» What is being asked: Substitute "Find an element on the screen" for every occurrence of "Locate an element on the screen" in the records below, leaving everything else unchanged.

______

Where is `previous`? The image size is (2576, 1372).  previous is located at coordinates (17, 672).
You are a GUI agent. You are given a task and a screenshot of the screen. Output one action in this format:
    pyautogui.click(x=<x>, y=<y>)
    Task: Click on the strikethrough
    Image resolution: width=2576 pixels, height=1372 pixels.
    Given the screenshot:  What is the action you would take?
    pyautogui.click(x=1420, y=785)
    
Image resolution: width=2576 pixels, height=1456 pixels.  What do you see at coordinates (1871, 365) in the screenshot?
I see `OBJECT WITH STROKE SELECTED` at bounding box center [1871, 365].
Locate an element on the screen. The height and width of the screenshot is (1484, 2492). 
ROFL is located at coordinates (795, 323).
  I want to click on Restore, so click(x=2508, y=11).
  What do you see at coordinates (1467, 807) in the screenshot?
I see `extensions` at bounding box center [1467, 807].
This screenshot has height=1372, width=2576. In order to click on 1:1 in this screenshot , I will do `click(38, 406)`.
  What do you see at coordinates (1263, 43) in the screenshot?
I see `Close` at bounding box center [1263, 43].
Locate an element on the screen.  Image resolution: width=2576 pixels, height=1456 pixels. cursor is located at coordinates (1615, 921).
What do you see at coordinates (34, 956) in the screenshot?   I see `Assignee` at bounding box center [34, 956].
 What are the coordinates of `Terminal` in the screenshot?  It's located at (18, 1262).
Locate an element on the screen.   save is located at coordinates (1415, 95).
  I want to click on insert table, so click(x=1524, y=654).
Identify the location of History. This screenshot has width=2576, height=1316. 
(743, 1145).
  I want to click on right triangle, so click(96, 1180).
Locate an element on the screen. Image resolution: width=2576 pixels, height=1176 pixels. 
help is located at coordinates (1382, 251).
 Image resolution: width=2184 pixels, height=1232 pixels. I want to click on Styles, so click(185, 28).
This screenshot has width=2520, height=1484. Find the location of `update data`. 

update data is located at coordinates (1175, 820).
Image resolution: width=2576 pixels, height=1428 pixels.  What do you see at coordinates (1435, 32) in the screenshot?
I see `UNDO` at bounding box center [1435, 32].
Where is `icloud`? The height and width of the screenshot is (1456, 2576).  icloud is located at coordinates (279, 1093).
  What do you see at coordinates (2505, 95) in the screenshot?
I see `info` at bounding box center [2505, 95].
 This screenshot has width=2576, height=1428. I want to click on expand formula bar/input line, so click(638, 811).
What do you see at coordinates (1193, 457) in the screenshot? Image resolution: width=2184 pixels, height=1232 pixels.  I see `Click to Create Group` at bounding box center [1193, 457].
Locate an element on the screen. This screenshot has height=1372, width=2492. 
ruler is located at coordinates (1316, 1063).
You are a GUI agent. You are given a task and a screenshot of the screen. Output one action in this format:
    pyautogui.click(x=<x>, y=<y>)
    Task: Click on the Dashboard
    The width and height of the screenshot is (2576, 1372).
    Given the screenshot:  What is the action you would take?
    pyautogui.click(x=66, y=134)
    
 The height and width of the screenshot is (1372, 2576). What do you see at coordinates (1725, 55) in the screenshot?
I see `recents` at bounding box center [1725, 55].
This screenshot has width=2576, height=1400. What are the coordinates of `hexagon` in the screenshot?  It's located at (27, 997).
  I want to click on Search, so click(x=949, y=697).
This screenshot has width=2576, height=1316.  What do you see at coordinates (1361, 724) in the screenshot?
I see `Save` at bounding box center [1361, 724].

______

» Result for this task:
Where is `previous`? The image size is (2576, 1372).  previous is located at coordinates (17, 672).
You are a GUI agent. You are given a task and a screenshot of the screen. Output one action in this format:
    pyautogui.click(x=<x>, y=<y>)
    Task: Click on the strikethrough
    Image resolution: width=2576 pixels, height=1372 pixels.
    Given the screenshot:  What is the action you would take?
    pyautogui.click(x=1420, y=785)
    
Image resolution: width=2576 pixels, height=1456 pixels.  What do you see at coordinates (1871, 365) in the screenshot?
I see `OBJECT WITH STROKE SELECTED` at bounding box center [1871, 365].
Find an element on the screen. The height and width of the screenshot is (1484, 2492). 
ROFL is located at coordinates (795, 323).
  I want to click on Restore, so click(x=2508, y=11).
  What do you see at coordinates (1467, 807) in the screenshot?
I see `extensions` at bounding box center [1467, 807].
This screenshot has height=1372, width=2576. In order to click on 1:1 in this screenshot , I will do `click(38, 406)`.
  What do you see at coordinates (1263, 43) in the screenshot?
I see `Close` at bounding box center [1263, 43].
Find an element on the screen.  Image resolution: width=2576 pixels, height=1456 pixels. cursor is located at coordinates (1615, 921).
What do you see at coordinates (34, 956) in the screenshot?   I see `Assignee` at bounding box center [34, 956].
 What are the coordinates of `Terminal` in the screenshot?  It's located at (18, 1262).
Find an element on the screen.   save is located at coordinates (1415, 95).
  I want to click on insert table, so click(x=1524, y=654).
Identify the location of History. This screenshot has width=2576, height=1316. 
(743, 1145).
  I want to click on right triangle, so click(96, 1180).
Find an element on the screen. Image resolution: width=2576 pixels, height=1176 pixels. 
help is located at coordinates (1382, 251).
 Image resolution: width=2184 pixels, height=1232 pixels. I want to click on Styles, so click(185, 28).
This screenshot has width=2520, height=1484. Find the location of `update data`. 

update data is located at coordinates (1175, 820).
Image resolution: width=2576 pixels, height=1428 pixels.  What do you see at coordinates (1435, 32) in the screenshot?
I see `UNDO` at bounding box center [1435, 32].
Where is `icloud`? The height and width of the screenshot is (1456, 2576).  icloud is located at coordinates (279, 1093).
  What do you see at coordinates (2505, 95) in the screenshot?
I see `info` at bounding box center [2505, 95].
 This screenshot has width=2576, height=1428. I want to click on expand formula bar/input line, so click(638, 811).
What do you see at coordinates (1193, 457) in the screenshot? Image resolution: width=2184 pixels, height=1232 pixels.  I see `Click to Create Group` at bounding box center [1193, 457].
Find an element on the screen. This screenshot has height=1372, width=2492. 
ruler is located at coordinates (1316, 1063).
You are a GUI agent. You are given a task and a screenshot of the screen. Output one action in this format:
    pyautogui.click(x=<x>, y=<y>)
    Task: Click on the Dashboard
    The width and height of the screenshot is (2576, 1372).
    Given the screenshot:  What is the action you would take?
    pyautogui.click(x=66, y=134)
    
 The height and width of the screenshot is (1372, 2576). What do you see at coordinates (1725, 55) in the screenshot?
I see `recents` at bounding box center [1725, 55].
This screenshot has width=2576, height=1400. What are the coordinates of `hexagon` in the screenshot?  It's located at (27, 997).
  I want to click on Search, so click(x=949, y=697).
This screenshot has width=2576, height=1316.  What do you see at coordinates (1361, 724) in the screenshot?
I see `Save` at bounding box center [1361, 724].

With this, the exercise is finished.